## [Document passage]
Senior Analyst, Global Research & Design

EXECUTIVE SUMMARY

  • While comparing active funds against their respective benchmark indices is a typical practice to evaluate their performance, persistence is an additional test that can reveal fund managers’ skills in different market environments.
  • In this report, we measure the performance persistence of active funds that outperformed their peers and benchmarks over consecutive three- and five-year periods, and we analyze their transition matrices over subsequent periods.
  • Overall results suggested only a minority of Australian high-performing funds persisted in outperforming their respective benchmarks or consistently stayed in their respective top quartiles for three or five consecutive years.

  • Over the consecutive three-year period, 13.6% of funds consistently maintained top-quartile rankings and 29.4% of funds beat their benchmark consistently.
  • Over the consecutive five-year period, only 3.0% of funds consistently maintained top-quartile rankings and 4.4% of funds beat their benchmark consistently.
  • Top-quartile and outperforming Australian funds did not show strong persistence over two non-overlapping three- and five-year periods, though they tended to have lower liquidation rates.
  • Only 32% of funds maintained top-quartile rankings over two successive three-year periods and fewer (28%) did so for two successive five-year periods.

## [Raw data]

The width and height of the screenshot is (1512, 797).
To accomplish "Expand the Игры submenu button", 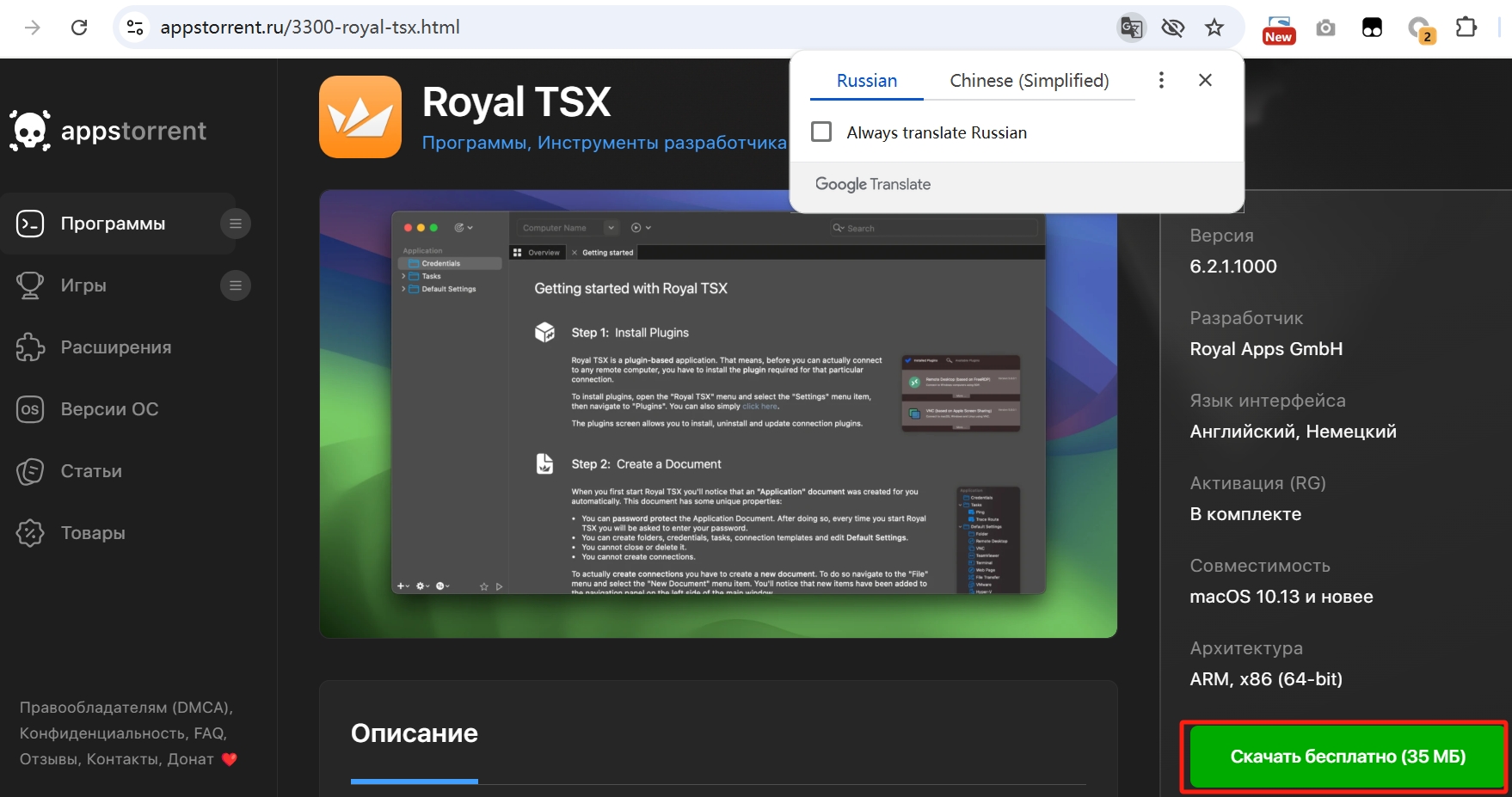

## [Exercise set]
[A] Please print the part of the fund persistence summary from "Senior Analyst, Global" up to and including "different market environments.".
[B] Using the fund persistence summary, decide whether each statement agrees with it, answering yes or no and quoting the words that settle it: (i) Over the consecutive five-year period, 3.0% of funds consistently kept top-quartile rankings. (ii) Over the consecutive three-year period, 29.4% of funds beat their benchmark consistently. (iii) Top-quartile and outperforming Australian funds tended to have higher liquidation rates.
[C] According to the fund persistence summary, what share of funds kept top-quartile rankings over two successive five-year periods?
The lines that come after the text aren't needed here.

## [Answers to the exercises]
[A]
Senior Analyst, Global Research & Design

EXECUTIVE SUMMARY

  • While comparing active funds against their respective benchmark indices is a typical practice to evaluate their performance, persistence is an additional test that can reveal fund managers’ skills in different market environments.

[B]
(i) Yes: "Over the consecutive five-year period, only 3.0% of funds consistently maintained top-quartile rankings"
(ii) Yes: "Over the consecutive three-year period, 13.6% of funds consistently maintained top-quartile rankings and 29.4% of funds beat their benchmark consistently."
(iii) No: "though they tended to have lower liquidation rates"

[C] 28%